Max_bucket exception from elasticsearch

Hi,

I have made a control visualization (option list) with 4 options-fields (let's say A, B, C & D).
The "size" field of each option is 10000 and search.max_buckets setting is 10000 too.

In ElasticSearch, for field A there are 2 distinguished values , A1 & A2.
The documents with A1 value in A field are 14800000 and they have 1028 distinguished values in field B .
The documents with A2 value in A field are 3700000 and they have 3500 distinguished values in field B .

In control visualization, when I select for field A the A1 value I get the error "5 of 12 shards failed" and when I inspect the query and the response to elasticsearch I see that

"type": "too_many_buckets_exception",
"reason": "Trying to create too many buckets. Must be less than or equal to: [10000] but was [10001]. This limit can be set by changing the [search.max_buckets] cluster level setting.",

But when I select A2 everything is ok.

Why the error is not shown with value A2?
Is this because, with a simple calculation, the unique buckets for A1 value are14800000 : 1028 = 14396,.... and greater than max_bucket or "size"
and for A2 are 3700000 : 3500 = 1057,.... ??

Also, I saw that * max_buckets = size 1.5 + 10 in https://www.elastic.co/guide/en/elasticsearch/reference/current/search-aggregations-bucket-terms-aggregation.html#_shard_size_3
That means that "size" should be set max to 6660 if max_bucket = 10000 ?
If I set size to 6000 there is no problem but if I set to 7000 I see againe the too_many_buckets_exception for A1.
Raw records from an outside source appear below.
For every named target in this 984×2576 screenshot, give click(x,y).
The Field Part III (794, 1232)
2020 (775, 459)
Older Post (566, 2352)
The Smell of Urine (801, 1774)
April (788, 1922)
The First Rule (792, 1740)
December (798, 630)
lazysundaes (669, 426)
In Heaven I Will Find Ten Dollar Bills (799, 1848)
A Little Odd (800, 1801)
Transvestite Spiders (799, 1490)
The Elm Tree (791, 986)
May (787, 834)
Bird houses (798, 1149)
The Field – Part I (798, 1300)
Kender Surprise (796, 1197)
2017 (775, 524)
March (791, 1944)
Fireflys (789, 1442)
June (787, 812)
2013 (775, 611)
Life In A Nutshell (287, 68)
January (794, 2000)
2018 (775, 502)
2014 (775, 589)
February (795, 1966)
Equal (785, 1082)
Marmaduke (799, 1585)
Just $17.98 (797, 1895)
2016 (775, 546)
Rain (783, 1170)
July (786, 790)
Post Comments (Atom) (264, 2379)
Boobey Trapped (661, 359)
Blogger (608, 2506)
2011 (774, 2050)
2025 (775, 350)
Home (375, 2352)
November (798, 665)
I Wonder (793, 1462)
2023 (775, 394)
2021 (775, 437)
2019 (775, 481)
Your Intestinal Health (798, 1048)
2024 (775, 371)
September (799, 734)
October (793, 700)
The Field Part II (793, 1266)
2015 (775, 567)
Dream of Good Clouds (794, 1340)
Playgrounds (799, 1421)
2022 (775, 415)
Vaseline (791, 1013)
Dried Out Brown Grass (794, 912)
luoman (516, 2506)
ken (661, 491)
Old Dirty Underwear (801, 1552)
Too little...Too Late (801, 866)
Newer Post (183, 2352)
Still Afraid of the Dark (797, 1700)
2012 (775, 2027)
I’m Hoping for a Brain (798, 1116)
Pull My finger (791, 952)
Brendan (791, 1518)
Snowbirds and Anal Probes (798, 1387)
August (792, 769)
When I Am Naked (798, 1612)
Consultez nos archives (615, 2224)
Which value , max_bucket or "size" should I change in order not to get exceptions? Which calculations should I do?

Thank you in advance!

BR
Paraskevi

How long the time range that you want to display?
If the time range too wide, you need to increase the minimum interval of the bucket.
The higher minimum interval, the smallest bucket that you need.
If you need the minimum interval as you want and hit the max_bucket, you can increase the max_bucket using:

PUT _cluster/settings { "persistent": { "search.max_buckets": 20000 } } 

Hi Fadjar,

Thanks for the prompt answer. My concern basically is to understand how the number of buckets is calculated. I don't want to change the interval, I know the unique values of some fields so I would like to calculate the "possible" max_buckets number and not to increase to an "enough big" number because in that case I don't know if , for example, a change like this will increase cpu etc.
Could you please explain based on the example given above?

If you're using datetime histogram and don;t want to change the cluster setting, just reduce the time range of the dashboard.
The search.max_bucket id using the minimum interval in the time range of the query that you used.
Wider time range with smaller minimum interval, makes the bucket grow.
In my experienced, this max_bucket problem will occurred if I have long range of time query....
Another solution as I've done, using transforms.

Regards,
Fadjar Tandabawana

This topic was automatically closed 28 days after the last reply. New replies are no longer allowed.